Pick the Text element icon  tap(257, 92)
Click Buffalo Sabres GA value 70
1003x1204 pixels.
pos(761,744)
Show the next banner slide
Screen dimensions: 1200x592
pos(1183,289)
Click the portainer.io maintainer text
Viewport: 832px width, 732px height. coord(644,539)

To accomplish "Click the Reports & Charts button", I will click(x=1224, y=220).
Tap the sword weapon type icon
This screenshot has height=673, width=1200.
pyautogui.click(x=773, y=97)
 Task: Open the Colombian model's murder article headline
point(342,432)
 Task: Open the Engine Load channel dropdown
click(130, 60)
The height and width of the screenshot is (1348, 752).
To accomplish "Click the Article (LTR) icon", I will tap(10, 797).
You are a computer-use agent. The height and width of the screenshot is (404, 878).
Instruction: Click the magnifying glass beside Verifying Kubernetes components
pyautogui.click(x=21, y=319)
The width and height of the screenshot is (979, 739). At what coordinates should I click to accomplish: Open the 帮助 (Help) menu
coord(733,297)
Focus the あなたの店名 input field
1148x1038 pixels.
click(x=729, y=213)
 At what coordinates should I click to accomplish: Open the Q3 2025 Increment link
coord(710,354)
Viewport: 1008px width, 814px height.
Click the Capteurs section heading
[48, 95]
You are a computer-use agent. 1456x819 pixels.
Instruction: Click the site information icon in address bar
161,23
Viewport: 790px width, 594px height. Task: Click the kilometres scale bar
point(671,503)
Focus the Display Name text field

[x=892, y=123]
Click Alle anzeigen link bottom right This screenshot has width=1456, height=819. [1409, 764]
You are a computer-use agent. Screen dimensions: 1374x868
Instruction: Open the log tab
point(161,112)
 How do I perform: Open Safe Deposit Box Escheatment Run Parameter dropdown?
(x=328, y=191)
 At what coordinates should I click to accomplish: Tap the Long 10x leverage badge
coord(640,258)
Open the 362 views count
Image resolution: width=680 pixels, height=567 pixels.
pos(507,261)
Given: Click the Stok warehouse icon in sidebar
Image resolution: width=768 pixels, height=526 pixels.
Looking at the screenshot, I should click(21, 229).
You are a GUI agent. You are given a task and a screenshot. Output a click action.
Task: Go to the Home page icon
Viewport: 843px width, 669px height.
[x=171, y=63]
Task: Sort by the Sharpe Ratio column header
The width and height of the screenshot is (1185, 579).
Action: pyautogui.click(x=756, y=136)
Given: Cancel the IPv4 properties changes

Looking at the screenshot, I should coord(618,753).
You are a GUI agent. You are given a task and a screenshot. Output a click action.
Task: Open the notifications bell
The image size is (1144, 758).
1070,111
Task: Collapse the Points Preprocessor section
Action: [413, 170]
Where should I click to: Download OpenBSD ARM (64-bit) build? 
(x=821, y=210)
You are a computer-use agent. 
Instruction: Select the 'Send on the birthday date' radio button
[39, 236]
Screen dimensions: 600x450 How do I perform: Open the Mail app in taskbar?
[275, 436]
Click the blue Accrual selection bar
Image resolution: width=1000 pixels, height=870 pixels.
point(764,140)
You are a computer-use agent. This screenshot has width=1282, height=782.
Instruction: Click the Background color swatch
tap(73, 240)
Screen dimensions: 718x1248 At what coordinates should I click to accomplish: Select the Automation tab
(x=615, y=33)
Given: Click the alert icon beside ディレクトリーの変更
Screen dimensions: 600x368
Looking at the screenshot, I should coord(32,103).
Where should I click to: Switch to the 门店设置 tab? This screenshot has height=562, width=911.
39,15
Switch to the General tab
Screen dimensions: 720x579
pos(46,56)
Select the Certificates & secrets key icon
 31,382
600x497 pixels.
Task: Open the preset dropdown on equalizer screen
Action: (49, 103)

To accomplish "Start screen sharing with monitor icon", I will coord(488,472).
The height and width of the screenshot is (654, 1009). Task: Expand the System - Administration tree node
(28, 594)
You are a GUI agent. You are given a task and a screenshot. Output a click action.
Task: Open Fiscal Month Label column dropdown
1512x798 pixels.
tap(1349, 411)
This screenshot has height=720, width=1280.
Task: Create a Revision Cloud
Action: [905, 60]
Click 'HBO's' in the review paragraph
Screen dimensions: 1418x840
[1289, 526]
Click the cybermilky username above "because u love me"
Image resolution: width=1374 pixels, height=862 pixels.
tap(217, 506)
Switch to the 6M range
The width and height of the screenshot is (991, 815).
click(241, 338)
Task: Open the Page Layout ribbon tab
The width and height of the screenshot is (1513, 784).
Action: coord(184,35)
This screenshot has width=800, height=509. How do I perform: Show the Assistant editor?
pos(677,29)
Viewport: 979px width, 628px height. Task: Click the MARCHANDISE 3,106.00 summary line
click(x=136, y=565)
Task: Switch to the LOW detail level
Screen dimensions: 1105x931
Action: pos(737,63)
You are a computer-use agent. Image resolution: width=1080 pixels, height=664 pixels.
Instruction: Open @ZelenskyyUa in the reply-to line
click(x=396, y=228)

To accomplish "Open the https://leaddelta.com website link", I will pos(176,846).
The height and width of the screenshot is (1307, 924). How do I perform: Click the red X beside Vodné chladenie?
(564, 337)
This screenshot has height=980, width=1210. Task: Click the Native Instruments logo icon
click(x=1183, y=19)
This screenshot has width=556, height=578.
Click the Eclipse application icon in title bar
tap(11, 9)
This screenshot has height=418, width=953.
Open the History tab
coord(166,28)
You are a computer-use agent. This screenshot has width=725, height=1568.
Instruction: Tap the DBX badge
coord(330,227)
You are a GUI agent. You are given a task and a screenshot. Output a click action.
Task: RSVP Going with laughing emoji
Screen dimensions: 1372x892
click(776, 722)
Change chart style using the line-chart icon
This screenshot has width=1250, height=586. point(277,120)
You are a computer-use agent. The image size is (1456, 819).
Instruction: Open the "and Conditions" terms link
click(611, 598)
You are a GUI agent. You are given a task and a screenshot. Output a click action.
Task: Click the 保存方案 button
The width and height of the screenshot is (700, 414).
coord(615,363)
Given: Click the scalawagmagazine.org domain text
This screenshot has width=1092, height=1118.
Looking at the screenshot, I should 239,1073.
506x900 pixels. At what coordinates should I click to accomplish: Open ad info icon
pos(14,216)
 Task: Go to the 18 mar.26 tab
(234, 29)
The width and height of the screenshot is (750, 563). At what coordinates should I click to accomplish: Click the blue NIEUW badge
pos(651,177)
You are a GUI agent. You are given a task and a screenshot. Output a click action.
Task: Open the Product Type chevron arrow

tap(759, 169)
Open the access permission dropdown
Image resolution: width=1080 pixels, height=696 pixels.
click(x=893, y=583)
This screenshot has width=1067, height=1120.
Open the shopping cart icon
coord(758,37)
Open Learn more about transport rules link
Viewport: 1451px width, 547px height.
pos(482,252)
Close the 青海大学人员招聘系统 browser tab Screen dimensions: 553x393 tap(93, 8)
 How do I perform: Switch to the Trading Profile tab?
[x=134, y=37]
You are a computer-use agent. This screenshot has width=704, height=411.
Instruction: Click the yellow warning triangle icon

• **Your task**: Your task is to reproduce all the material exactly as it stands.

• **Result of this exercise**:
Pick the Text element icon  tap(257, 92)
Click Buffalo Sabres GA value 70
1003x1204 pixels.
pos(761,744)
Show the next banner slide
Screen dimensions: 1200x592
pos(1183,289)
Click the portainer.io maintainer text
Viewport: 832px width, 732px height. coord(644,539)

To accomplish "Click the Reports & Charts button", I will click(x=1224, y=220).
Tap the sword weapon type icon
This screenshot has height=673, width=1200.
pyautogui.click(x=773, y=97)
 Task: Open the Colombian model's murder article headline
point(342,432)
 Task: Open the Engine Load channel dropdown
click(130, 60)
The height and width of the screenshot is (1348, 752).
To accomplish "Click the Article (LTR) icon", I will tap(10, 797).
You are a computer-use agent. The height and width of the screenshot is (404, 878).
Instruction: Click the magnifying glass beside Verifying Kubernetes components
pyautogui.click(x=21, y=319)
The width and height of the screenshot is (979, 739). At what coordinates should I click to accomplish: Open the 帮助 (Help) menu
coord(733,297)
Focus the あなたの店名 input field
1148x1038 pixels.
click(x=729, y=213)
 At what coordinates should I click to accomplish: Open the Q3 2025 Increment link
coord(710,354)
Viewport: 1008px width, 814px height.
Click the Capteurs section heading
[48, 95]
You are a computer-use agent. 1456x819 pixels.
Instruction: Click the site information icon in address bar
161,23
Viewport: 790px width, 594px height. Task: Click the kilometres scale bar
point(671,503)
Focus the Display Name text field

[x=892, y=123]
Click Alle anzeigen link bottom right This screenshot has width=1456, height=819. [1409, 764]
You are a computer-use agent. Screen dimensions: 1374x868
Instruction: Open the log tab
point(161,112)
 How do I perform: Open Safe Deposit Box Escheatment Run Parameter dropdown?
(x=328, y=191)
 At what coordinates should I click to accomplish: Tap the Long 10x leverage badge
coord(640,258)
Open the 362 views count
Image resolution: width=680 pixels, height=567 pixels.
pos(507,261)
Given: Click the Stok warehouse icon in sidebar
Image resolution: width=768 pixels, height=526 pixels.
Looking at the screenshot, I should click(21, 229).
You are a GUI agent. You are given a task and a screenshot. Output a click action.
Task: Go to the Home page icon
Viewport: 843px width, 669px height.
[x=171, y=63]
Task: Sort by the Sharpe Ratio column header
The width and height of the screenshot is (1185, 579).
Action: pyautogui.click(x=756, y=136)
Given: Cancel the IPv4 properties changes

Looking at the screenshot, I should coord(618,753).
You are a GUI agent. You are given a task and a screenshot. Output a click action.
Task: Open the notifications bell
The image size is (1144, 758).
1070,111
Task: Collapse the Points Preprocessor section
Action: [413, 170]
Where should I click to: Download OpenBSD ARM (64-bit) build? 
(x=821, y=210)
You are a computer-use agent. 
Instruction: Select the 'Send on the birthday date' radio button
[39, 236]
Screen dimensions: 600x450 How do I perform: Open the Mail app in taskbar?
[275, 436]
Click the blue Accrual selection bar
Image resolution: width=1000 pixels, height=870 pixels.
point(764,140)
You are a computer-use agent. This screenshot has width=1282, height=782.
Instruction: Click the Background color swatch
tap(73, 240)
Screen dimensions: 718x1248 At what coordinates should I click to accomplish: Select the Automation tab
(x=615, y=33)
Given: Click the alert icon beside ディレクトリーの変更
Screen dimensions: 600x368
Looking at the screenshot, I should coord(32,103).
Where should I click to: Switch to the 门店设置 tab? This screenshot has height=562, width=911.
39,15
Switch to the General tab
Screen dimensions: 720x579
pos(46,56)
Select the Certificates & secrets key icon
 31,382
600x497 pixels.
Task: Open the preset dropdown on equalizer screen
Action: (49, 103)

To accomplish "Start screen sharing with monitor icon", I will coord(488,472).
The height and width of the screenshot is (654, 1009). Task: Expand the System - Administration tree node
(28, 594)
You are a GUI agent. You are given a task and a screenshot. Output a click action.
Task: Open Fiscal Month Label column dropdown
1512x798 pixels.
tap(1349, 411)
This screenshot has height=720, width=1280.
Task: Create a Revision Cloud
Action: [905, 60]
Click 'HBO's' in the review paragraph
Screen dimensions: 1418x840
[1289, 526]
Click the cybermilky username above "because u love me"
Image resolution: width=1374 pixels, height=862 pixels.
tap(217, 506)
Switch to the 6M range
The width and height of the screenshot is (991, 815).
click(241, 338)
Task: Open the Page Layout ribbon tab
The width and height of the screenshot is (1513, 784).
Action: coord(184,35)
This screenshot has width=800, height=509. How do I perform: Show the Assistant editor?
pos(677,29)
Viewport: 979px width, 628px height. Task: Click the MARCHANDISE 3,106.00 summary line
click(x=136, y=565)
Task: Switch to the LOW detail level
Screen dimensions: 1105x931
Action: pos(737,63)
You are a computer-use agent. Image resolution: width=1080 pixels, height=664 pixels.
Instruction: Open @ZelenskyyUa in the reply-to line
click(x=396, y=228)

To accomplish "Open the https://leaddelta.com website link", I will pos(176,846).
The height and width of the screenshot is (1307, 924). How do I perform: Click the red X beside Vodné chladenie?
(564, 337)
This screenshot has height=980, width=1210. Task: Click the Native Instruments logo icon
click(x=1183, y=19)
This screenshot has width=556, height=578.
Click the Eclipse application icon in title bar
tap(11, 9)
This screenshot has height=418, width=953.
Open the History tab
coord(166,28)
You are a computer-use agent. This screenshot has width=725, height=1568.
Instruction: Tap the DBX badge
coord(330,227)
You are a GUI agent. You are given a task and a screenshot. Output a click action.
Task: RSVP Going with laughing emoji
Screen dimensions: 1372x892
click(776, 722)
Change chart style using the line-chart icon
This screenshot has width=1250, height=586. point(277,120)
You are a computer-use agent. The image size is (1456, 819).
Instruction: Open the "and Conditions" terms link
click(611, 598)
You are a GUI agent. You are given a task and a screenshot. Output a click action.
Task: Click the 保存方案 button
The width and height of the screenshot is (700, 414).
coord(615,363)
Given: Click the scalawagmagazine.org domain text
This screenshot has width=1092, height=1118.
Looking at the screenshot, I should 239,1073.
506x900 pixels. At what coordinates should I click to accomplish: Open ad info icon
pos(14,216)
 Task: Go to the 18 mar.26 tab
(234, 29)
The width and height of the screenshot is (750, 563). At what coordinates should I click to accomplish: Click the blue NIEUW badge
pos(651,177)
You are a GUI agent. You are given a task and a screenshot. Output a click action.
Task: Open the Product Type chevron arrow

tap(759, 169)
Open the access permission dropdown
Image resolution: width=1080 pixels, height=696 pixels.
click(x=893, y=583)
This screenshot has width=1067, height=1120.
Open the shopping cart icon
coord(758,37)
Open Learn more about transport rules link
Viewport: 1451px width, 547px height.
pos(482,252)
Close the 青海大学人员招聘系统 browser tab Screen dimensions: 553x393 tap(93, 8)
 How do I perform: Switch to the Trading Profile tab?
[x=134, y=37]
You are a computer-use agent. This screenshot has width=704, height=411.
Instruction: Click the yellow warning triangle icon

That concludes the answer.